◆ Work task ◆
Reproduce exactly the lines from the line containing "Instruction: Click the" through the last line of the listing, and no others.

[[ Input records open ]]

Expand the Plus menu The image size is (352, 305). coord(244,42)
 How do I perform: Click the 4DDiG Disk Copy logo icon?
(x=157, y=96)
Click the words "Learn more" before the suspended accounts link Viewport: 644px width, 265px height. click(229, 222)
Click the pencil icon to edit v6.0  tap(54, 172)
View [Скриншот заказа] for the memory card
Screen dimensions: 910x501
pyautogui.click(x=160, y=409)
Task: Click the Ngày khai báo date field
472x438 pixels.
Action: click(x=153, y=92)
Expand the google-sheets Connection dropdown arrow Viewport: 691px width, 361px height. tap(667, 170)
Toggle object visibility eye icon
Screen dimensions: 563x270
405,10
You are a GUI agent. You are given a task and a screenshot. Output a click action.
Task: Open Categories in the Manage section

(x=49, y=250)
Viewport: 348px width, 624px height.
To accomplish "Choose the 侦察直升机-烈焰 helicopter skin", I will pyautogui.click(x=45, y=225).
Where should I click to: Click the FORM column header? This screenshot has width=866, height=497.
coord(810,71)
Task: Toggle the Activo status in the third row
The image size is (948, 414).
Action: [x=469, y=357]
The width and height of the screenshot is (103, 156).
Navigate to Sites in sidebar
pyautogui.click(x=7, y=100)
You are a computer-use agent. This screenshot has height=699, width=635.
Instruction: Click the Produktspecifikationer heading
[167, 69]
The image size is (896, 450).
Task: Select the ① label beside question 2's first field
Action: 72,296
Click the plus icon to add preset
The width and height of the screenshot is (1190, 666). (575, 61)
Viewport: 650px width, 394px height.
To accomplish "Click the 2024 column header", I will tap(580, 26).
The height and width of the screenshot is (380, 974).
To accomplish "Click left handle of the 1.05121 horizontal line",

[[ Input records closed ]]

◆ Worked solution ◆
Instruction: Click the Produktspecifikationer heading
[167, 69]
The image size is (896, 450).
Task: Select the ① label beside question 2's first field
Action: 72,296
Click the plus icon to add preset
The width and height of the screenshot is (1190, 666). (575, 61)
Viewport: 650px width, 394px height.
To accomplish "Click the 2024 column header", I will tap(580, 26).
The height and width of the screenshot is (380, 974).
To accomplish "Click left handle of the 1.05121 horizontal line",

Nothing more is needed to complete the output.